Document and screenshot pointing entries
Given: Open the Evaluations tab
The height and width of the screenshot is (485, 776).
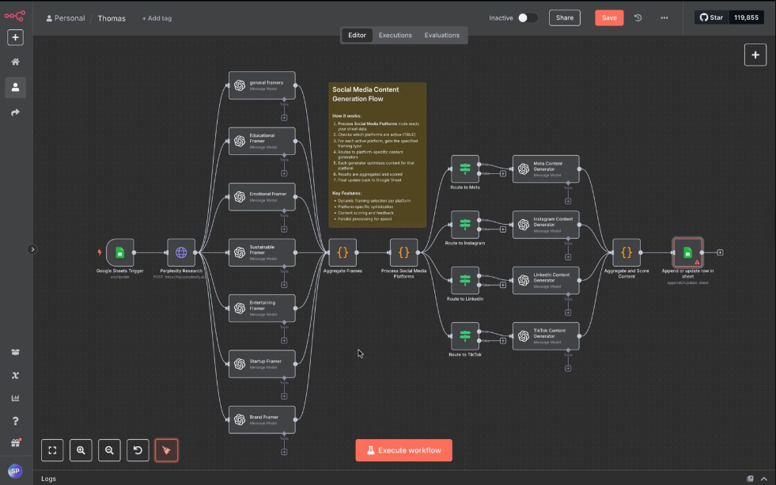Looking at the screenshot, I should (442, 35).
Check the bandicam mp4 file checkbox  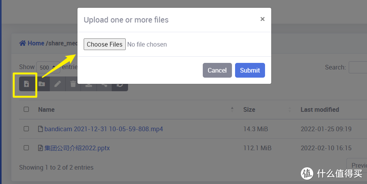(x=26, y=128)
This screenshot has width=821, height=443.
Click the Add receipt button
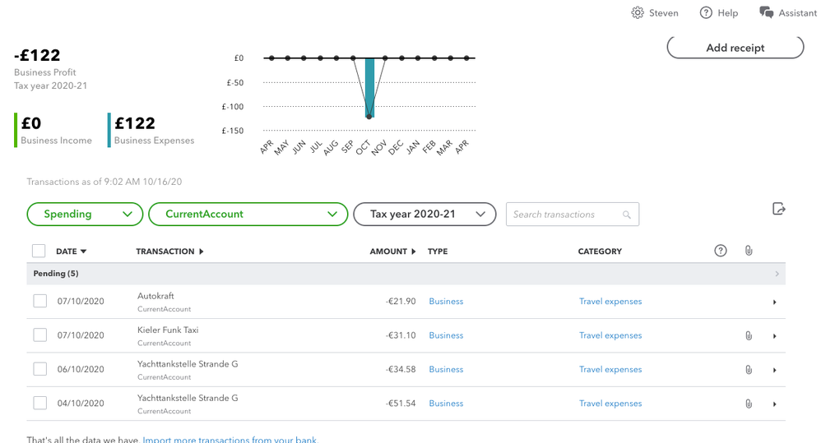pyautogui.click(x=735, y=48)

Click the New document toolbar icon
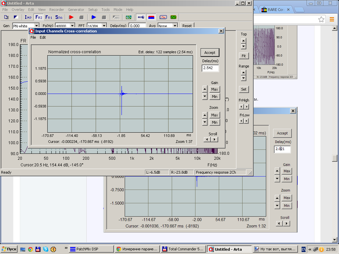click(6, 17)
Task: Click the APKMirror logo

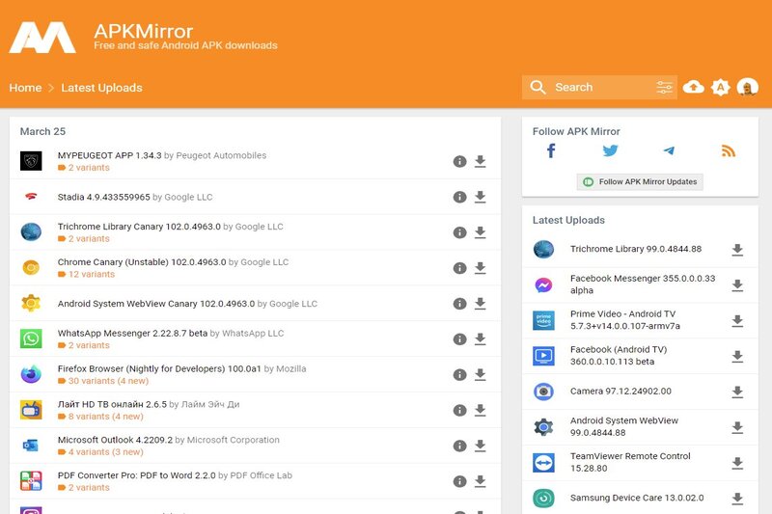Action: 42,37
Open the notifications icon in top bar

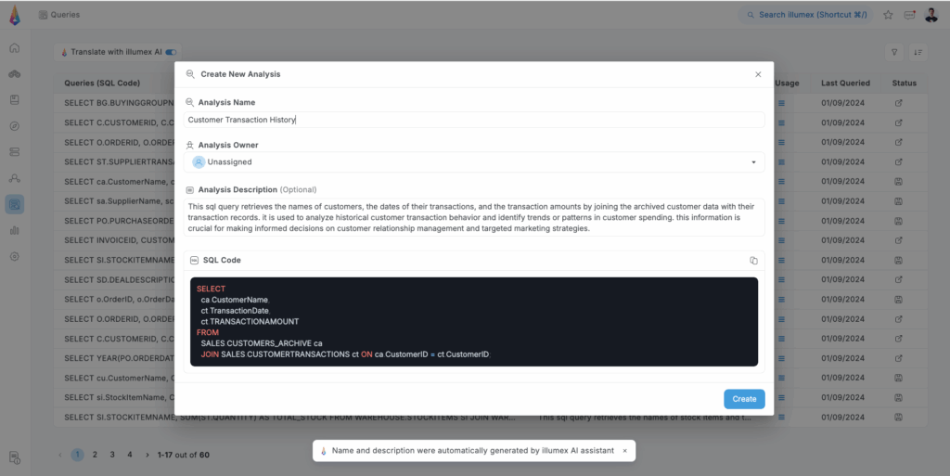[909, 15]

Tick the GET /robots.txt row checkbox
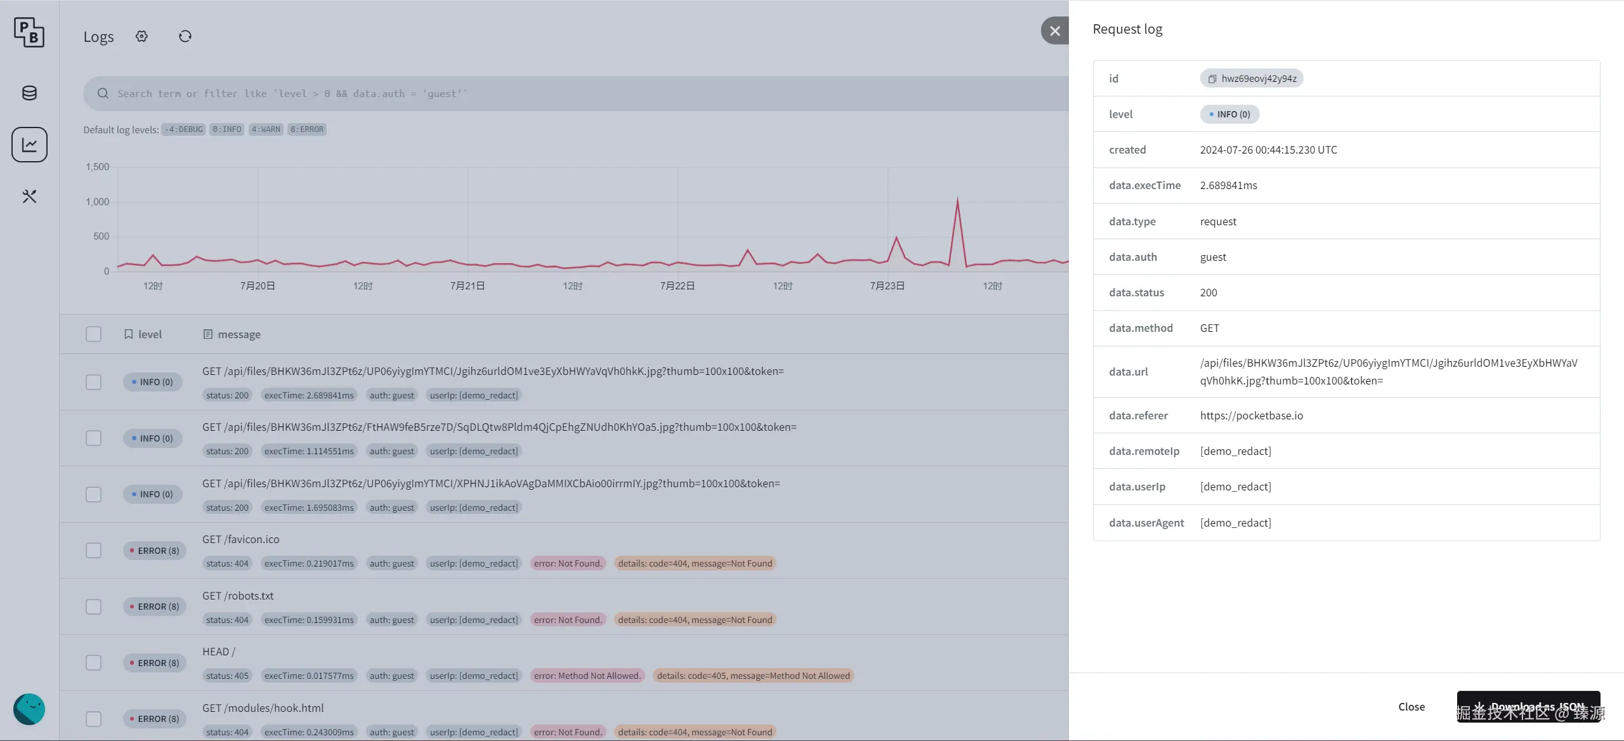[93, 607]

### Given exercise
Reproduce every line from the one containing "Open the notifications icon in top bar" down to the end of the lines, requests included, multiplying each coordinate in the answers by 1.5 and rounding to whole numbers, with halves going up. Omit the pictures.

### Answer for this exercise
Open the notifications icon in top bar

[1364, 23]

Tick the GET /robots.txt row checkbox
[140, 911]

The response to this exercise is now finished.